A good soundtrack, some sparkling cameos by the dinner guests, and a knockout performance by Ron Perlman as the conservative commentator make this largely overlooked comedy well worth a gander.
This is a wicked black political satire of some left-wing intellectuals
who decide to strike against right-wing "extremists". It has an
excellent cast, especially with Courtney B Vance, Ron Perlman, and
Cameron Diaz (who is a real surprise).
It also has a brilliantly witty script, like a 90s Oscar Wilde or George B Shaw with more sharper bite. I thought the setup and the climax were particularly effective, especially at handling complex political questions with an easy-to watch and a very engaging approach(which I have to say IMHO is rare for American movies). A totally professional production all round. This is the way smart independent films should be, and it's a shame not all of them are this clever or perceptive.
Obviously not meant for all tastes, but if you're fairly open-minded and like intelligent dark satire, this is a real treat.
I must say, I'm not what you would call a liberal. I'm a Democrat, but I
don't consider myself one of those "limousine liberal" -- re: rich, white
middle-class people who have never endured poverty in their live, and yet
somehow can "feel" for those currentlys uffering. Yeah,
All that side, this is a wickedly funny movie and completely unpredictable. I love the intense scenes with the cop and when the liberals start to contemplate rather they should kill or not kill their dinner "guests." it's just great stuff!
Imagine, all these "tolerant" liberals sitting around judging people on what they say and starting to actually LIKE killing. Pretty soon they're killing because of the power of killing, not because they want to "rid the world of evil" -- which, ironically, they've become, since they're knocking off everyone and their mom, including the cop, who is just doing her job.
As the saying goes, "I can't tolerate intolerable people!"
And stay for the ending. It's a KILLER! Ron Perlman is GREAT.
Cerebral, subversive, intelligent, knowing, and thought-provoking, The Last Supper is one of the highlights of my video collection. It is also archly funny, for those who like their humour black and strong. The performances from the ensemble cast (even Diaz, who you might have thought was there for box office alone) are uniformly superb, and the director uses clever imagery and other visual tools to help the story along, lifting it above what could otherwise have been a simplistic cinematic piece.
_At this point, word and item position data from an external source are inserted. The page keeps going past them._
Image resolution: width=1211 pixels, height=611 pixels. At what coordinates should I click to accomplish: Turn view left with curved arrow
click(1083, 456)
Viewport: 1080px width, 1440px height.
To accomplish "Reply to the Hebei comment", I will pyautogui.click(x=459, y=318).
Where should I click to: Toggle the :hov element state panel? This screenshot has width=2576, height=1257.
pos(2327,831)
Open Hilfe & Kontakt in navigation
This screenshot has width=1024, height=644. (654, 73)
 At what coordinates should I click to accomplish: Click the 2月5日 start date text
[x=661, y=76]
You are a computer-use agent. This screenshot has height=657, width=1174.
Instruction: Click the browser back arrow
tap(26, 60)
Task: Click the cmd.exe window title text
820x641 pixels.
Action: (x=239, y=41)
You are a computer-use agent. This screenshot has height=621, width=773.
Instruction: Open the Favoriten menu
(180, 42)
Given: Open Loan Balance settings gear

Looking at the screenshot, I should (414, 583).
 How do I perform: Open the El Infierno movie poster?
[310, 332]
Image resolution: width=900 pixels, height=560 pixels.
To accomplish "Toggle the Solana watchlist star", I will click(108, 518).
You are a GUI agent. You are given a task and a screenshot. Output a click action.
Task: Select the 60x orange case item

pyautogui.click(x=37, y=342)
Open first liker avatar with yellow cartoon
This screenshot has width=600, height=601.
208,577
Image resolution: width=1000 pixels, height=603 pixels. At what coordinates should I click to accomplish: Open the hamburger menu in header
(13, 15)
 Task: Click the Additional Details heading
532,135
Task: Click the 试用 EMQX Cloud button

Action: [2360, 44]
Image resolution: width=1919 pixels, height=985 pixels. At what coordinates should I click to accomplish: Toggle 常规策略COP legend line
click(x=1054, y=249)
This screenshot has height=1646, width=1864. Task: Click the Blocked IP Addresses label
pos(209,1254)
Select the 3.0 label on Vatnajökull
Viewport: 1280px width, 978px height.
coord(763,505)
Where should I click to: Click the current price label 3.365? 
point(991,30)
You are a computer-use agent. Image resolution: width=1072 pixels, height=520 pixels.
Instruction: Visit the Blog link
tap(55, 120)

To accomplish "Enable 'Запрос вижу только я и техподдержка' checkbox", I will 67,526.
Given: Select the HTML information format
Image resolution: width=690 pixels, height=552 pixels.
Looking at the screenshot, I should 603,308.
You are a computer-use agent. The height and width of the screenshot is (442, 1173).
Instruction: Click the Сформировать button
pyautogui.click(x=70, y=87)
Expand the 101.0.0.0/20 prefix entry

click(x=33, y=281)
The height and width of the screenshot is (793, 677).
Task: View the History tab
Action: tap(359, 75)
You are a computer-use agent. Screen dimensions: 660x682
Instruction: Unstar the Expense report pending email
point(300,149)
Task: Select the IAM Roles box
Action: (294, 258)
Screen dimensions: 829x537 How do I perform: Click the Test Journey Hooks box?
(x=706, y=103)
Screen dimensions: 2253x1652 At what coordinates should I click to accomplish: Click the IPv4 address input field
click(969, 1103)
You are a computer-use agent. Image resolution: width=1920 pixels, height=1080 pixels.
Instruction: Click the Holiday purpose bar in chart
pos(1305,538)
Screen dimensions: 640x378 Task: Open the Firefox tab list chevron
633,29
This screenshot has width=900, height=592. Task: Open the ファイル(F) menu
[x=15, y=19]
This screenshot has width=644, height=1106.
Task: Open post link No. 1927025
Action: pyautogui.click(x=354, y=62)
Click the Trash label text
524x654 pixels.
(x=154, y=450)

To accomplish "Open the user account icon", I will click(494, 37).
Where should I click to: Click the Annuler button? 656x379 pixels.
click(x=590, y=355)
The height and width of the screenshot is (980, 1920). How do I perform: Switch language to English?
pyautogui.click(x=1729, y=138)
Ron Perlman's boisterous conservative steals the show expertly, and you are left laughing and shuddering with equal measure for a long time after the credits roll. Recommended to everyone with a brain.
This film works on some levels, but fails on some as well. The major flaw is
that it gives us no one to root for, and we are faces with these so called
anti heros who we are meant to feel something for! The second flaw is that I
found that in most cases, I agreed with the person they were 'doing in' over
themselves - It is never a good sign in a movie when you like the so called
bad guy more than the anti heroes!
The film plays like a stage play, and I was surprised to learn it was just made for film! It would be great at a live show, but is too slow and boring to take up 90 minutes of screen time! The film is ok, but nothing worth writing home about!
A very nice film, that shocks you yet amuses you at the same time. A few familiar faces Bill Paxton, Ron Pearlman and the yummy Cameron Diaz, although everyone in the cast does a good job.
I went to see it in a sneak preview (so did not know what I was gonna get) and it turned out to be an excellent choice. A must see.